Теперь, закончив разбирать вещи, Кейтлин подошла к большому окну комнаты. Отсюда за крышами домов виднелся канал Святого Мартина. Она забыла об Уильяме, «Грейкорте» и обо всем остальном. Наконец она в Париже. Только это имеет значение.
Разобравшись с жильем, она перешла к следующему пункту программы: работе. Несколько месяцев назад Кейтлин решила, что не возьмет у Уильяма ни пенни. К счастью, после двух лет участия в конкурсах галереи «Саатчи», получая похвалу, в этом году она наконец завоевала первый приз. «Единственный раз в истории школы ученик удостоен такой чести», – гордо объявил мистер Райт на собрании. Кроме роскошной церемонии награждения в Лондоне, приз включал щедрую стипендию, которая покроет стоимость ее обучения. Теперь ей нужны были деньги на оплату жилья и питания.

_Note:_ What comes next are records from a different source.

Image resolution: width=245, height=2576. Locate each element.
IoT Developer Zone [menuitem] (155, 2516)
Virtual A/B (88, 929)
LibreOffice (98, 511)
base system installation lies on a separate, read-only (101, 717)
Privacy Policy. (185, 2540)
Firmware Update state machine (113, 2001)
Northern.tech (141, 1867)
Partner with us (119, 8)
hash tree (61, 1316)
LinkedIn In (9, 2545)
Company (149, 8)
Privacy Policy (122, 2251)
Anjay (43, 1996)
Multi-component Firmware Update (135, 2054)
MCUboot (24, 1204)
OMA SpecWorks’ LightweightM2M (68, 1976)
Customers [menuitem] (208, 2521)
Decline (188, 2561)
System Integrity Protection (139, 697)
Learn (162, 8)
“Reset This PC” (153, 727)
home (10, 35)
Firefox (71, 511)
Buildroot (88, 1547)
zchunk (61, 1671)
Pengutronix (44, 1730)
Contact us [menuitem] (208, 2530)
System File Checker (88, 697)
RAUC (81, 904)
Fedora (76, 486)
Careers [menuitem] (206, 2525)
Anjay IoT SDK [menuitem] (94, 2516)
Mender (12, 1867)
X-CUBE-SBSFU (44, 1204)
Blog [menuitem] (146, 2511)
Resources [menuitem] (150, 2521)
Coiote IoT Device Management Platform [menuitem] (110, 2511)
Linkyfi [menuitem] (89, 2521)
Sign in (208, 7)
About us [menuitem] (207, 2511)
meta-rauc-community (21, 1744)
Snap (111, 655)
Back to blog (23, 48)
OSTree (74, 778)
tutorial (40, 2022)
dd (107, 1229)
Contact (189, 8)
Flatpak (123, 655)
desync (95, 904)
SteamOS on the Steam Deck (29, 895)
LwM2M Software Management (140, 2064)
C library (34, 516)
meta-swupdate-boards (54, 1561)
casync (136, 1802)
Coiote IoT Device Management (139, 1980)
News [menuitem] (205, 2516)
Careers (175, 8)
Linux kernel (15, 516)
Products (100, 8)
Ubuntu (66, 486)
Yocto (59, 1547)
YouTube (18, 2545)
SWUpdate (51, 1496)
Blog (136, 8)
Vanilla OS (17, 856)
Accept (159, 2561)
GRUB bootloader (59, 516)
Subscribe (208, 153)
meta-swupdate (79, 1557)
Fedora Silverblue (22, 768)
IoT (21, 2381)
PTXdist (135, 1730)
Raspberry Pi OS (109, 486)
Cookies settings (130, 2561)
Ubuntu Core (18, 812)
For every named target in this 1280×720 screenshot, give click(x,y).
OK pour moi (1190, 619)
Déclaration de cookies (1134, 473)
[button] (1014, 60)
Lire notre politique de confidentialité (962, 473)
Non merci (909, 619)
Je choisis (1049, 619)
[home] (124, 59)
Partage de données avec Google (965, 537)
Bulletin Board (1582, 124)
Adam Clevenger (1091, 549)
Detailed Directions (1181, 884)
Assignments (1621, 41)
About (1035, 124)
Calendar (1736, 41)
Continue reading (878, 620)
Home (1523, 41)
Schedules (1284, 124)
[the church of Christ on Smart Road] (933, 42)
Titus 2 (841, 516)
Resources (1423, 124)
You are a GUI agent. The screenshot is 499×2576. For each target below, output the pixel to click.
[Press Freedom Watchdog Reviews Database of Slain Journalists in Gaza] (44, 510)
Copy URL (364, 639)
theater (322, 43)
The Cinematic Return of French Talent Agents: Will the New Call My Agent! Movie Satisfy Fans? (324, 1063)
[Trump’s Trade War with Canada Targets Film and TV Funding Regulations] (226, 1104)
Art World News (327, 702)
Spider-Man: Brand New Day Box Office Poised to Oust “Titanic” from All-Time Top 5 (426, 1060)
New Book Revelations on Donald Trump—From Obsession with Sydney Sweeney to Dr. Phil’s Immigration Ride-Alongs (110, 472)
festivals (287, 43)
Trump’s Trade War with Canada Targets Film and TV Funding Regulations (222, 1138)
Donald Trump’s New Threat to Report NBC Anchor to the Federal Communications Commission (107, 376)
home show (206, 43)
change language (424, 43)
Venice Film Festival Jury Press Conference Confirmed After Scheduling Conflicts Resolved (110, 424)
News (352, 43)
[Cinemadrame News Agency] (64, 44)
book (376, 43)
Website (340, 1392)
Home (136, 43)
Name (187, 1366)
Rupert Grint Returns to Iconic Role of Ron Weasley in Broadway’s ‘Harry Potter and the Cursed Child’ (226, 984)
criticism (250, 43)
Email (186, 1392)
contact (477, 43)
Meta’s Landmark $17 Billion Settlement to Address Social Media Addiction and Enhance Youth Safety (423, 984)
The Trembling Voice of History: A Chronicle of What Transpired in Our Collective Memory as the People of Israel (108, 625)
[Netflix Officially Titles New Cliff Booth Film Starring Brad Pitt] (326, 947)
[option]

На следующее утро, встав пораньше, она отправилась на поиски работы, а заодно и осмотреть окрестности. Казалось, что здесь не так уж плохо, как предупреждали все. Расположенный на холмах северо-восточной части Парижа в двадцатом округе Бельвиль, может, и был захудалым уголком, но производил яркое впечатление. Изначально в этой части города селились рабочие, лабиринты улочек служили пристанищем многих поколений обедневших парижан и иммигрантов. Пока Кейтлин блуждала по улицам, история являлась ей в каждой пяди местности: китайские забегаловки с лапшой, еврейские книжные лавки, арабы, курящие кальян у открытых дверей магазинов, крики североафриканских торговцев бананами и бататом. Все это было так далеко от широких бульваров и дорогих бутиков центра Парижа. Может, в конце концов, жить здесь будет не так уж и плохо…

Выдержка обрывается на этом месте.